The Good, Bad and Ugly
The FBI's failure to turn over 3,000 pages of documents to McVeigh's lawyers is just the latest in a series of blunders that have marred the bureau's once legendary image. A roster of the highs and lows:
The crime duo Bonnie Parker and Clyde Barrow, believed to have committed 13 murders and numerous robberies in the early 1930s, were eventually shot to death after one of the most spectacular manhunts the nation had ever seenDubbed 'Public Enemy No. 1' by the then FBI Director J. Edgar Hoover, Dillinger and his gang rose to national notoriety during a 14-month crime spree throughout the Midwest that ended in July 1934 when agents finally caught up with him
The controversial FBI program that began in 1978, in which agents posed as associates of a rich Arab sheik and offered public officials bribes in return for political favors, led to the conviction of 12 politicians--the most famous being U.S. Sen. Harrison Williams Jr. (D-N.J.)

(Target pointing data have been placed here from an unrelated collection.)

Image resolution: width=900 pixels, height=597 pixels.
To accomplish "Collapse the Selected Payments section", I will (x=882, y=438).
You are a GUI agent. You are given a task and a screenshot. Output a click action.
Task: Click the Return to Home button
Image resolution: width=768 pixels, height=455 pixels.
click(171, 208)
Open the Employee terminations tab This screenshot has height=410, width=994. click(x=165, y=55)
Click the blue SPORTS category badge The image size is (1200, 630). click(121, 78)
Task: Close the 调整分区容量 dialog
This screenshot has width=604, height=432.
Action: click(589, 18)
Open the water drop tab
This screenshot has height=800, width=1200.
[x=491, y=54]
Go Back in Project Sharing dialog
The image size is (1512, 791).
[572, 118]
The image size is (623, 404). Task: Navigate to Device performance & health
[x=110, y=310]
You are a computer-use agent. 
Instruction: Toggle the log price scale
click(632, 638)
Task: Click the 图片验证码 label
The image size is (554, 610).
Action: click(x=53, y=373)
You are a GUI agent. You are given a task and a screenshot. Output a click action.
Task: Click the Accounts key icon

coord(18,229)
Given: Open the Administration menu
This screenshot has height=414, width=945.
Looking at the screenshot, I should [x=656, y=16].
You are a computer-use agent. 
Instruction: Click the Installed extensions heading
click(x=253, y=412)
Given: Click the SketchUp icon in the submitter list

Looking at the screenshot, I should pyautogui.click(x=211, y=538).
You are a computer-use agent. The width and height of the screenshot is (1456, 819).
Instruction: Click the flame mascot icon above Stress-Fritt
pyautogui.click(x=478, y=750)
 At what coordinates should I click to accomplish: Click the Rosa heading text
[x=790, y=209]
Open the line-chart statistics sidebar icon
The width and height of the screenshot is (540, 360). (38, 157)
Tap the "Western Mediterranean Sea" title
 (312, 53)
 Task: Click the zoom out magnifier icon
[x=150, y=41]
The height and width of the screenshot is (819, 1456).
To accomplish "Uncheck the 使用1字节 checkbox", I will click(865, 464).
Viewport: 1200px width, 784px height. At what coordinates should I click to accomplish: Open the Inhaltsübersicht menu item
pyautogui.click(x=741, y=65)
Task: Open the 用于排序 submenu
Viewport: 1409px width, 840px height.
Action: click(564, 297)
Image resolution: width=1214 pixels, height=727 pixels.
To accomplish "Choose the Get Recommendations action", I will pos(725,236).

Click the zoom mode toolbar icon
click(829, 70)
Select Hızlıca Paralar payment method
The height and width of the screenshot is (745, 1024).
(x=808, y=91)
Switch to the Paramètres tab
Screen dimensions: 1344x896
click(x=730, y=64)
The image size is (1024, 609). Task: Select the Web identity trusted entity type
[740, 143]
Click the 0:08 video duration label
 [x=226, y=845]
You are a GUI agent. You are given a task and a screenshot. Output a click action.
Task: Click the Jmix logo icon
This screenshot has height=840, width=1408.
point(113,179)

A three-year FBI inquiry led to the 1998 convictions of top company officials involved in a global scheme to fix the price of animal feed
The Mexican drug lord, one of the FBI's 'Most Wanted,' was convicted on 22 counts of drug smuggling and money laundering in 1996
Ruby Ridge
An 11-day standoff in 1992 at the Idaho compound of white separatist Randall Weaver resulted in the death of Weaver's wife and son. The siege led to new rules regulating when FBI agents can fire guns and a $3.1 million federal payment to Weaver's family
Waco
A recent inquiry cleared the government of wrongdoing. But controversy still swirls over the FBI's 1993 tear-gas assault at the Branch Davidian compound that ended in the deaths of 80 members of the religious sect.
Frederic Whitehurst
The FBI agreed to revamp its procedures after former agent Whitehurst blew the whistle on the bureau's Crime Lab for allegedly mishandling evidence in several major cases, including the World Trade Center and Oklahoma City bombings
Richard Jewell
The former security guard was wrongly accused of being involved in the bombing at the 1996 Summer Olympics in Atlanta after FBI agents tricked him into waiving his constitutional rights during an interview
Wen Ho Lee
The former Los Alamos, N.M., scientist was initially suspected of passing nuclear secrets to China. The case ended in embarrassment last fall after defense lawyers showed the lead FBI agent had given faulty testimony.
Robert Hanssen
One of the FBI's own allegedly duped the government for 16 years before being charged in February with spying for Russia. Hanssen is believed to have received $1.4 million from the Russians since 1985. Plea negotiations are ongoing.